News
Tigerair Singapore to merge with Scoot, SIA posts 70% weaker quarterly results
November 11th 2016
Budget Aviation Holdings (BAH), the parent of Singapore Airlines (SIA) protégés Scoot and Tigerair, will merge Tigerair’s Singapore subsidiary with long-haul low-cost carrier, Scoot. Read More » From the second half of next year, the two budget carriers plan to consolidate under Scoot’s AOC and brand.
"The integration is expected to be realised between mid- and end-2017, given the full spectrum of commercial, operational and regulatory considerations," BAH said. "This will encompass flight scheduling and connections, as well as touchpoint integration for guests including a common website, contact centre and check-in counters."

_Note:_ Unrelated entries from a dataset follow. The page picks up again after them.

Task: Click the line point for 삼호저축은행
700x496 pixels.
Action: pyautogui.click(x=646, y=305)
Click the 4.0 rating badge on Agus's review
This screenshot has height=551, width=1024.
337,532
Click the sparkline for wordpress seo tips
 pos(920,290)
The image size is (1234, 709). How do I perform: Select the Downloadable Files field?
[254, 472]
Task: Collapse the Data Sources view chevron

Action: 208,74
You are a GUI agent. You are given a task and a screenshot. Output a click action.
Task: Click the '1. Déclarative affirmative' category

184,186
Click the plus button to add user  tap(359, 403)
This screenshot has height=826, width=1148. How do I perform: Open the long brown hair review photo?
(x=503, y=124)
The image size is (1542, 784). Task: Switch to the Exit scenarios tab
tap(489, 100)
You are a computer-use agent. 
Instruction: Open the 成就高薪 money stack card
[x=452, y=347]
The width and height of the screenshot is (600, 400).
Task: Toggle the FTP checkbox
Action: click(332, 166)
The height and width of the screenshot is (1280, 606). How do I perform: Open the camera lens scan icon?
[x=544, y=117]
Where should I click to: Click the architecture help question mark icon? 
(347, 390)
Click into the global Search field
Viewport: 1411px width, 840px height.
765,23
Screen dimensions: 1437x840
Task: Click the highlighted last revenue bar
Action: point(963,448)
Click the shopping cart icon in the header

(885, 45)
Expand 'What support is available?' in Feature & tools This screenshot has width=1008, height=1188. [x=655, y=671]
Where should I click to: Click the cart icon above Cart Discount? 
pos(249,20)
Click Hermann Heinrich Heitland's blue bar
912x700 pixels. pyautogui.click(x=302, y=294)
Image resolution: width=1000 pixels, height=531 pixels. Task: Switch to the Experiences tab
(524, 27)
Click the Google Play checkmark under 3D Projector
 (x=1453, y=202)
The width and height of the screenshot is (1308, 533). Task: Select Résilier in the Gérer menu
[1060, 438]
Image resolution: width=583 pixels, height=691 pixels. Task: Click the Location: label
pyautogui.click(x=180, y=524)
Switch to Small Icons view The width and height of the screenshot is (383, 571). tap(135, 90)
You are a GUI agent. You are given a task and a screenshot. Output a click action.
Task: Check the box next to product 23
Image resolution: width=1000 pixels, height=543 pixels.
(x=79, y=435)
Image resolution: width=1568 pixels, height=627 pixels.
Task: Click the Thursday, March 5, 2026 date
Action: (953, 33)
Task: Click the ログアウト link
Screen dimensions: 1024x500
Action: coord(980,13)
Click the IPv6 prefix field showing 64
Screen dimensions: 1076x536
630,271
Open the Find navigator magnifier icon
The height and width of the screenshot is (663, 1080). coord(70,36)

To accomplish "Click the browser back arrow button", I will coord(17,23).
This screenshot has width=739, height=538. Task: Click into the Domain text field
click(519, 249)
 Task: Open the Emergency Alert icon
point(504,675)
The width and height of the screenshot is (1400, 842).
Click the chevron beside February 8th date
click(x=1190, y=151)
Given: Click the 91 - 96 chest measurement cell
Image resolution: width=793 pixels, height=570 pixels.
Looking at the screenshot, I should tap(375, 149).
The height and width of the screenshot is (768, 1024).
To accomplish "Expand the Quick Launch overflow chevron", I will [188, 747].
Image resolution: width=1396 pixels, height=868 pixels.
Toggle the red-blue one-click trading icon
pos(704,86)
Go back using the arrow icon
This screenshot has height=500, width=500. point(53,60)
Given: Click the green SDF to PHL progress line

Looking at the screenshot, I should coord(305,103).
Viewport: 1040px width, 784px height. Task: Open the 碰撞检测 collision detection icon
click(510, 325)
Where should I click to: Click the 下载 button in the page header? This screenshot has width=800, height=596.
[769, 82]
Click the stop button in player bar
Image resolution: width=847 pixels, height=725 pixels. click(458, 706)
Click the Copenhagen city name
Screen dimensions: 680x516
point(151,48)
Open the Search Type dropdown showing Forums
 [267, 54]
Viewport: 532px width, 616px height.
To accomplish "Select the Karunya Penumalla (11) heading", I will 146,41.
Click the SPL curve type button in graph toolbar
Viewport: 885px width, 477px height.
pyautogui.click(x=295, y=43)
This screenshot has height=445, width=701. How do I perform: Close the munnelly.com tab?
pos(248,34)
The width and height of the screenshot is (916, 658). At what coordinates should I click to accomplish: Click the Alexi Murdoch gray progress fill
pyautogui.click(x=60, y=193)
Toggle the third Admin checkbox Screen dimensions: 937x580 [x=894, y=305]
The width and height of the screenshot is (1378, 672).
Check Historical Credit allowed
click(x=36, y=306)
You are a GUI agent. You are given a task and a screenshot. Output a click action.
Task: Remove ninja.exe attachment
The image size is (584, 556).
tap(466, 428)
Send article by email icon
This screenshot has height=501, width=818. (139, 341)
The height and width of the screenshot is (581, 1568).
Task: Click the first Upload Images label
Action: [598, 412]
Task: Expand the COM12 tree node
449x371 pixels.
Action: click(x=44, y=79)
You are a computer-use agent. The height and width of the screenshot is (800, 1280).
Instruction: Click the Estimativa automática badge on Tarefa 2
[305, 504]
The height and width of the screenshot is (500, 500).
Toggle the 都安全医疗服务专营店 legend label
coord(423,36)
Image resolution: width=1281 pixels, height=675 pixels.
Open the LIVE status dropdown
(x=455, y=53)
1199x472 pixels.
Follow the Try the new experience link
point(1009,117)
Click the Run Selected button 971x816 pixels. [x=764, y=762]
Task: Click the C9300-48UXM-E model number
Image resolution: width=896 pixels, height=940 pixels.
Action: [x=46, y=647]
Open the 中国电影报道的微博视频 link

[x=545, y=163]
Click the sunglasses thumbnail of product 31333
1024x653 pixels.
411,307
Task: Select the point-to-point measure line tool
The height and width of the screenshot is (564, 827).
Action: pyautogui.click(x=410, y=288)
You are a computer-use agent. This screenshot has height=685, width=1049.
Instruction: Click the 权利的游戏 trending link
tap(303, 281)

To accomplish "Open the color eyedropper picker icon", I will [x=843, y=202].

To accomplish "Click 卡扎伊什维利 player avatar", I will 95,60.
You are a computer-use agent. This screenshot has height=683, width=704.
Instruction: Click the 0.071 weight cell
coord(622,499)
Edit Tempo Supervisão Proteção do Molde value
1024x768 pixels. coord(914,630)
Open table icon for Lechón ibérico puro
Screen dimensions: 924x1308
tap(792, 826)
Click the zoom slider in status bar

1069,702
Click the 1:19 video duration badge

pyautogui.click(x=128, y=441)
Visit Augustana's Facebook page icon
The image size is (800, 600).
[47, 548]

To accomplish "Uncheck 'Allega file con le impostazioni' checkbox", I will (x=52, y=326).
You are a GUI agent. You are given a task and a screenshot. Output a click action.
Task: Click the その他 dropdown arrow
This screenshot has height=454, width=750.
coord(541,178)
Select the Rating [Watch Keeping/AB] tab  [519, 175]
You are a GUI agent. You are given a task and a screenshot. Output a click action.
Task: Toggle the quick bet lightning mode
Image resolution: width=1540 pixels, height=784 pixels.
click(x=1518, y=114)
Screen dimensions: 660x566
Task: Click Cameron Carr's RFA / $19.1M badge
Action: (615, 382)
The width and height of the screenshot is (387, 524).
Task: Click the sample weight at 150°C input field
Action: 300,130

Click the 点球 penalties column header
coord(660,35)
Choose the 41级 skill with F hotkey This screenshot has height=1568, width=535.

Commenting on the merger, BAH CEO, Lee Lik Hsin, said Tigerair's business will benefit from the strength of Scoot’s brand for the next phase of its growth.
SIA acquired the remaining shares in Tigerair in 2014 and then delisted the LCC from the Singapore exchange. Tigerair and Scoot have since worked toward full integration, especially through more transfer traffic between short-haul Tigerair and long-haul LCC, Scoot.
“Already, the integration has led to commercial and operational synergies between Scoot and Tigerair that are providing growth opportunities for both airlines, an example being Scoot’s plan to launch its first European service, to Athens, next year,” said BAH chairman and SIA CEO, Goh Choon Phong.
“Following a review, we have determined the logical next step would be to pursue a common operating licence and common brand identity to enable a more seamless travel experience for customers.” Lee Lik Hsin said Tigerair would benefit from the “strength of Scoot’s brand for the next phase of its growth”.
Tigerair serves 40 destinations in twelve countries with its fleet of 24 A320 Family jets. Scoot has six B787-8s and six -9s serving a network of 24 destinations in ten countries.
Tigerair Singapore’s folding into Scoot raises new doubts about the future of the Tigerair brand. Tigerair Australia was never profitable during seven years under the Tigerair Group when it lost $228 million. It has eked out a $1.6 million full-year profit to June 30 after becoming a wholly-owned Virgin Australia subsidiary.
Tigerair Taiwan, which is less than two years old, is likely to close down before year-end, following losses exceeding $35 million.
Separately, Scoot and Tigerair parent, SIA, last week posted a 70% year-on-year second quarter net profit decline, to S$64.9 million ($47 million), as demand and yields slumped amid fierce competition and a gloomy economic outlook.
For the first six months of its financial year, SIA’s passenger revenues slipped 6.4%, with yields falling 2.9% and load factor declining 1.9%, to 78.1%. Capacity was down 0.9% compared with 2015. Scoot was once again the fastest growing carrier at the SIA Group, with its capacity increasing 55.6% in the first half of the fiscal year.
Cargo revenues were down through to September 30. Yields decreased 16.6% with the result that SIA Cargo’s operating loss grew from S$33 million to S$45 million.
At press time, SIA postponed its three times weekly Singapore-Jakarta-Sydney B777-200ER launch until further notice. The service was scheduled to commence on November 23.